Would you filter these records and copy every line that has the word "screenshot"?

- _SOURCE MATERIAL_:

——

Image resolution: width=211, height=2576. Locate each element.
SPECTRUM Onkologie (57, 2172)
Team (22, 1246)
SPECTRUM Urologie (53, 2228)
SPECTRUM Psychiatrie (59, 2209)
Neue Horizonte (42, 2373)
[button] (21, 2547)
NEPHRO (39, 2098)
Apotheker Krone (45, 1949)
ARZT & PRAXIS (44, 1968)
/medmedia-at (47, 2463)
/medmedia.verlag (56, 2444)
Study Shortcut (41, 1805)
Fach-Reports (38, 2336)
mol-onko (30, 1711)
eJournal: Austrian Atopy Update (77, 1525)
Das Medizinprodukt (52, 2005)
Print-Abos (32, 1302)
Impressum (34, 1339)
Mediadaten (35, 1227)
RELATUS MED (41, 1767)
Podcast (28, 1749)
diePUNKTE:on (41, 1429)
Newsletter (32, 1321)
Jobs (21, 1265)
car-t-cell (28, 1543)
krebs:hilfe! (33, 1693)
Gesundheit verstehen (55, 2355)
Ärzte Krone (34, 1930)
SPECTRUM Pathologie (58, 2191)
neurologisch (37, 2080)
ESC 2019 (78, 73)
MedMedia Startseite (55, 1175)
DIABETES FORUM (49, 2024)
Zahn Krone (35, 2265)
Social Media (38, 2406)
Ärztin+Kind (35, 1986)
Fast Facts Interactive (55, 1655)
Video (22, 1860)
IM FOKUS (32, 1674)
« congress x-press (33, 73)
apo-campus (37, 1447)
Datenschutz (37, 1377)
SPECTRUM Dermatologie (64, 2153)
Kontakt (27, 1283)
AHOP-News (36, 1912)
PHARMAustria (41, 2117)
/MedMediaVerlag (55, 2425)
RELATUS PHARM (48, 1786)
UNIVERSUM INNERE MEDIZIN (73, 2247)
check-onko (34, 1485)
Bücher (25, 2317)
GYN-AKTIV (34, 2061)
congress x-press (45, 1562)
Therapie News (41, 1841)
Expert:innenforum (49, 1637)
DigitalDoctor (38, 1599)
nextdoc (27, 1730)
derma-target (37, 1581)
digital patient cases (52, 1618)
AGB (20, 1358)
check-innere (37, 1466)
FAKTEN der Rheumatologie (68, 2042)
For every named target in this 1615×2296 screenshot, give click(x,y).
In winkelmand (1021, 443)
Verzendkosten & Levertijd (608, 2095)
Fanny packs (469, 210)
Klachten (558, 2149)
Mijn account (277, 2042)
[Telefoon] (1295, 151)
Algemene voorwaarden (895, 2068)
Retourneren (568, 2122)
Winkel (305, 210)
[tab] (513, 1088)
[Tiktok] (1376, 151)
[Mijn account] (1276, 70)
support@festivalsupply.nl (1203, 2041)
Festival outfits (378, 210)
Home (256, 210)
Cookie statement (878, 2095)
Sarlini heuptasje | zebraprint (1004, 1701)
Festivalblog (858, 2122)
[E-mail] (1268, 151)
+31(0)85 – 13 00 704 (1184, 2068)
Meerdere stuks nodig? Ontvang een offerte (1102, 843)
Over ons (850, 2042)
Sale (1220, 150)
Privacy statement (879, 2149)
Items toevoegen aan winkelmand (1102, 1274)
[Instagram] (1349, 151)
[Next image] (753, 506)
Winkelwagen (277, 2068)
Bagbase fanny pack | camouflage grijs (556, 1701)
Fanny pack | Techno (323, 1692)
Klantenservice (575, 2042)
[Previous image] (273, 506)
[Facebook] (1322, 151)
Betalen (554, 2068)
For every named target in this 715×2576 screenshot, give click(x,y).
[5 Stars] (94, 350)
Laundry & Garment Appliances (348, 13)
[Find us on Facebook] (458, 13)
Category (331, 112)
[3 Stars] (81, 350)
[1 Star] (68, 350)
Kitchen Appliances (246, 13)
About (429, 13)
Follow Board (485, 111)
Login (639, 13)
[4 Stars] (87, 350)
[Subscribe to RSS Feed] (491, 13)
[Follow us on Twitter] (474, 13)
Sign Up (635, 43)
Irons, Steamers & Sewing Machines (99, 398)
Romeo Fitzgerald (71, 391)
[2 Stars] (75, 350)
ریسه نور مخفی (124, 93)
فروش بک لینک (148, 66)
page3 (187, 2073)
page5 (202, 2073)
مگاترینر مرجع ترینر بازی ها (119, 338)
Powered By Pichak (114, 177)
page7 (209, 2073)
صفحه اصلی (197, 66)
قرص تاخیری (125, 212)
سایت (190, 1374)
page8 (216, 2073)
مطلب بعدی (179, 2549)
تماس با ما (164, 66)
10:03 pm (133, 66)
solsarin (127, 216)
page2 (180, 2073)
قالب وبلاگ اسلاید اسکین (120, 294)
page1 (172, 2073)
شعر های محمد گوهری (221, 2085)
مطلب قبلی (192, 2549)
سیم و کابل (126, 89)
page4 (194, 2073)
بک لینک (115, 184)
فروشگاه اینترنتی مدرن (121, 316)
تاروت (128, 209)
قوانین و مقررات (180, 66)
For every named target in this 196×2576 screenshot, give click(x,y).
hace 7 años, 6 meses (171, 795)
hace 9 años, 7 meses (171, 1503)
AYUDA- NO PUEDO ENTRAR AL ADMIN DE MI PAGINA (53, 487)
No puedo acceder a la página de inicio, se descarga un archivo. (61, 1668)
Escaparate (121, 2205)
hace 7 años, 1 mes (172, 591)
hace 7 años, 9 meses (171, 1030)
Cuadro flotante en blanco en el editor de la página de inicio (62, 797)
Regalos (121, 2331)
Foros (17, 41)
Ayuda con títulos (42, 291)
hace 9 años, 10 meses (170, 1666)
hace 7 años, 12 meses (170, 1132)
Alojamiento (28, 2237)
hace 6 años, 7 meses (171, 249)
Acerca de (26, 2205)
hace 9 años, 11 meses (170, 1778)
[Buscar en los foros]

——

- _SOLUTION_:
For every named target in this 1615×2296 screenshot, give click(x,y).
For every named target in this 715×2576 screenshot, give click(x,y).
For every named target in this 196×2576 screenshot, give click(x,y).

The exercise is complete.